(Stored entries)
□ □ □ □
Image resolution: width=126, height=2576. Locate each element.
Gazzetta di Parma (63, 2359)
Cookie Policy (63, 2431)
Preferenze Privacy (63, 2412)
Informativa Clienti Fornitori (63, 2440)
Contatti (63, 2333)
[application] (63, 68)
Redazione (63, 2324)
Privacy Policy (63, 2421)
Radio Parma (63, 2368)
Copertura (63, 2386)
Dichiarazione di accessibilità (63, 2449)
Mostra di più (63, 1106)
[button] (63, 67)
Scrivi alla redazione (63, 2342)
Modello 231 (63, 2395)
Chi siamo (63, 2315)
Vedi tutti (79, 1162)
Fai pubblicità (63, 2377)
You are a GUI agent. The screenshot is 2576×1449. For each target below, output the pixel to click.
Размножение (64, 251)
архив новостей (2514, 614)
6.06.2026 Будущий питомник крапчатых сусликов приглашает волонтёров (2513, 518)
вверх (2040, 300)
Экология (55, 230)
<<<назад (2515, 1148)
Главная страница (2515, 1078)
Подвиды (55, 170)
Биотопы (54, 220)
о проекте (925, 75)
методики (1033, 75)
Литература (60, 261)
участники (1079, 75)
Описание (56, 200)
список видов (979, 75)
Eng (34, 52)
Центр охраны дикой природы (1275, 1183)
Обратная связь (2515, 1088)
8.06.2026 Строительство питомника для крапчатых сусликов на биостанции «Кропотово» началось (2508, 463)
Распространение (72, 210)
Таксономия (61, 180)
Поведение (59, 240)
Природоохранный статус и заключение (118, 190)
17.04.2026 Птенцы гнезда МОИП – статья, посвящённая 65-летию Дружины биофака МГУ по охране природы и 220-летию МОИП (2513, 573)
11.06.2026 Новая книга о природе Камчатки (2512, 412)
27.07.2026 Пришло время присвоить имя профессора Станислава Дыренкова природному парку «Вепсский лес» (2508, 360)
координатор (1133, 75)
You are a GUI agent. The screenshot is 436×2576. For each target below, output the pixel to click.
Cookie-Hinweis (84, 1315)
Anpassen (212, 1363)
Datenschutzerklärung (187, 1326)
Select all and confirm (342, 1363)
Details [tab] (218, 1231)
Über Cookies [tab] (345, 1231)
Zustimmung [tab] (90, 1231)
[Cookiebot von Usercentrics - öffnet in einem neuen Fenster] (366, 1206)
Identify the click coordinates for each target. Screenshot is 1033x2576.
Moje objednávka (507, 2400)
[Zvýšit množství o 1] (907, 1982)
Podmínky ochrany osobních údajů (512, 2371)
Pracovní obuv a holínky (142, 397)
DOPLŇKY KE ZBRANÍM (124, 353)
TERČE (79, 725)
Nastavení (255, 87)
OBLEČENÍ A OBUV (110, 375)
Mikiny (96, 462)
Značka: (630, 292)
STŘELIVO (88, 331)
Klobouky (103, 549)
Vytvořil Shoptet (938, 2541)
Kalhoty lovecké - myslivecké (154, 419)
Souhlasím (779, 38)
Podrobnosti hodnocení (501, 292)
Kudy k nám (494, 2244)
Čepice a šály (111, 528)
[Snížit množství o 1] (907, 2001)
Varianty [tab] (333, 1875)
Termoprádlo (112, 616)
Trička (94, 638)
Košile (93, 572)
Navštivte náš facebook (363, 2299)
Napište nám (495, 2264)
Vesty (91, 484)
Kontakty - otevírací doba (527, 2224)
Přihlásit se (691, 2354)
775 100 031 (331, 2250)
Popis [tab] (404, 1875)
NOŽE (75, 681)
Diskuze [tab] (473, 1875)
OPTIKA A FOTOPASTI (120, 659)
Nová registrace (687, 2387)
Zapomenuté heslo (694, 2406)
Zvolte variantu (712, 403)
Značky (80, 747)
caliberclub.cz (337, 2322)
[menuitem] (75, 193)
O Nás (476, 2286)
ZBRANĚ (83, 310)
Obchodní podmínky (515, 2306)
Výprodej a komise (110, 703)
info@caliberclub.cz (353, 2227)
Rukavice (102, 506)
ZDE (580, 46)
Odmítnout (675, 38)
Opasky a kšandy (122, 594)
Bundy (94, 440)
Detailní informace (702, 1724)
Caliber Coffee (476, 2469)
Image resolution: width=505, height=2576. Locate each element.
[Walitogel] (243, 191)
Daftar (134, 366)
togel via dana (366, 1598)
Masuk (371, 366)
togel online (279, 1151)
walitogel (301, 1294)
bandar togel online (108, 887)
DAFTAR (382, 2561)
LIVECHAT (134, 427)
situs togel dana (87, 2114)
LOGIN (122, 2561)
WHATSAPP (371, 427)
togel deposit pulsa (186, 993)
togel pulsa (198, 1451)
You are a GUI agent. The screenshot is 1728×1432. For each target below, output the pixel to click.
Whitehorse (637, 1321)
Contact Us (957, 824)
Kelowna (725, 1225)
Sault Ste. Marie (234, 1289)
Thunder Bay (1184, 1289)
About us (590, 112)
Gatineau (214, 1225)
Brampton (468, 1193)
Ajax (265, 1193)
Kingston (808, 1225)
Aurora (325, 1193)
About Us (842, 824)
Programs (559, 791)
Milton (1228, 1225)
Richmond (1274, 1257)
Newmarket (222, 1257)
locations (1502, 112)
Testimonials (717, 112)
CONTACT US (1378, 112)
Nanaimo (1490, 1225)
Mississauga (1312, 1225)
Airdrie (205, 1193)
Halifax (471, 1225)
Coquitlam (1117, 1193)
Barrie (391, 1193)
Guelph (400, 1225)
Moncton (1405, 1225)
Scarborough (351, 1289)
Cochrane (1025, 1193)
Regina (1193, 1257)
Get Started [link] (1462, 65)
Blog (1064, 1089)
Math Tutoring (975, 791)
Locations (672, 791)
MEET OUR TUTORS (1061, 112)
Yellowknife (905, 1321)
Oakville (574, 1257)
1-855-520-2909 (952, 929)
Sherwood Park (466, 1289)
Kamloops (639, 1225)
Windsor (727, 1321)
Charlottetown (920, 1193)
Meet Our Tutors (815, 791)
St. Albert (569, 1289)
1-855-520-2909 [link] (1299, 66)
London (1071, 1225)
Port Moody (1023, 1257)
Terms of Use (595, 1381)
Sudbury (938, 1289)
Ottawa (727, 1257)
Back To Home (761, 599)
□ □ □ □
### Work task
Starting at the line that holds "You are a GUI agent. The screenshot is 1728×1432.", set down each line exactly through the last line of the records above, and no others.

### Task output
You are a GUI agent. The screenshot is 1728×1432. For each target below, output the pixel to click.
Whitehorse (637, 1321)
Contact Us (957, 824)
Kelowna (725, 1225)
Sault Ste. Marie (234, 1289)
Thunder Bay (1184, 1289)
About us (590, 112)
Gatineau (214, 1225)
Brampton (468, 1193)
Ajax (265, 1193)
Kingston (808, 1225)
Aurora (325, 1193)
About Us (842, 824)
Programs (559, 791)
Milton (1228, 1225)
Richmond (1274, 1257)
Newmarket (222, 1257)
locations (1502, 112)
Testimonials (717, 112)
CONTACT US (1378, 112)
Nanaimo (1490, 1225)
Mississauga (1312, 1225)
Airdrie (205, 1193)
Halifax (471, 1225)
Coquitlam (1117, 1193)
Barrie (391, 1193)
Guelph (400, 1225)
Moncton (1405, 1225)
Scarborough (351, 1289)
Cochrane (1025, 1193)
Regina (1193, 1257)
Get Started [link] (1462, 65)
Blog (1064, 1089)
Math Tutoring (975, 791)
Locations (672, 791)
MEET OUR TUTORS (1061, 112)
Yellowknife (905, 1321)
Oakville (574, 1257)
1-855-520-2909 (952, 929)
Sherwood Park (466, 1289)
Kamloops (639, 1225)
Windsor (727, 1321)
Charlottetown (920, 1193)
Meet Our Tutors (815, 791)
St. Albert (569, 1289)
1-855-520-2909 [link] (1299, 66)
London (1071, 1225)
Port Moody (1023, 1257)
Terms of Use (595, 1381)
Sudbury (938, 1289)
Ottawa (727, 1257)
Back To Home (761, 599)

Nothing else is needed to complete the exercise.